There was an incident on the Santa Fe Trail last week where a cyclist was crossing Munger (IIRC), which is a 4-lane divided thoroughfare with low to medium traffic volumes. The cyclist in question stopped at the crossing, and a car in the outside lane (closest to the cyclist) stopped unnecessarily and waved the cyclist across the road, thinking they were being helpful. They weren't. A second car pulled in behind the first car, creating a visual blockage of both the trail head from oncoming traffic and the inside traffic lane from trail users.
As the cyclist continued across the road, a truck came through the open INSIDE lane and hit the cyclist. Thankfully, her quality bicycle was the only casualty, but it could have been much, much worse. The truck driver continued without stopping (a serious violation), but the cyclist is guilty of failure to yield right of way. Just think of it as pulling out of a driveway onto a multi-lane street when your vision of oncoming traffic (and your visibility by said) is blocked by a parked vehicle.

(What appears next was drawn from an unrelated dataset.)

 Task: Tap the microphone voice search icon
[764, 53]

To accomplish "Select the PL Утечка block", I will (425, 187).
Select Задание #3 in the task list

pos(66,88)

This is the same type of collision.
Two cyclists were killed in the identical situation (queued up motorists waving them into a blind opening), on two different occasions where the White Rock Trail used to cross Greenville Avenue before Royal Lane was built. Never, ever allow a car to wave you out into a traffic lane you can't see... either on a mid-block trail crossing, or on a sidestreet intersection crossing.
Never. Ever.
View Larger Map
Trails lure otherwise competent and knowledgeable cyclists into taking risks they wouldn't normally. They too often become an "Alice In Wonderland" alternate reality, sort of a Bizzarro World where the rules we know so well begin to morph into a dangerous sense of both immortality and privilege. I've felt it work on me when I ride trails.
View Larger Map
Suppose the unfortunate cyclist had been riding instead on the closely paralleling, very low volume, Santa Fe Avenue instead. Rolling up to a stop sign, would they have accepted a motorist's offer (an automobile driver who was holding up traffic by inexplicably stopping where there was no stop sign) to pull out blindly in front of them? Almost certainly the answer is "no", because the competent cyclist on a public roadway will maintain their identity as a vehicle.
But on a trail, that identity begins to morph from vehicle operator into one as playground user.
"Come and play," said the spider to the fly. Resist the temptation.
P.S. Who's the idiot responsible for the Santa Fe Trail? If by responsible, you mean the person who conceived it, pushed it for fifteen years, and secured funding for it from multiple sources... that would be me.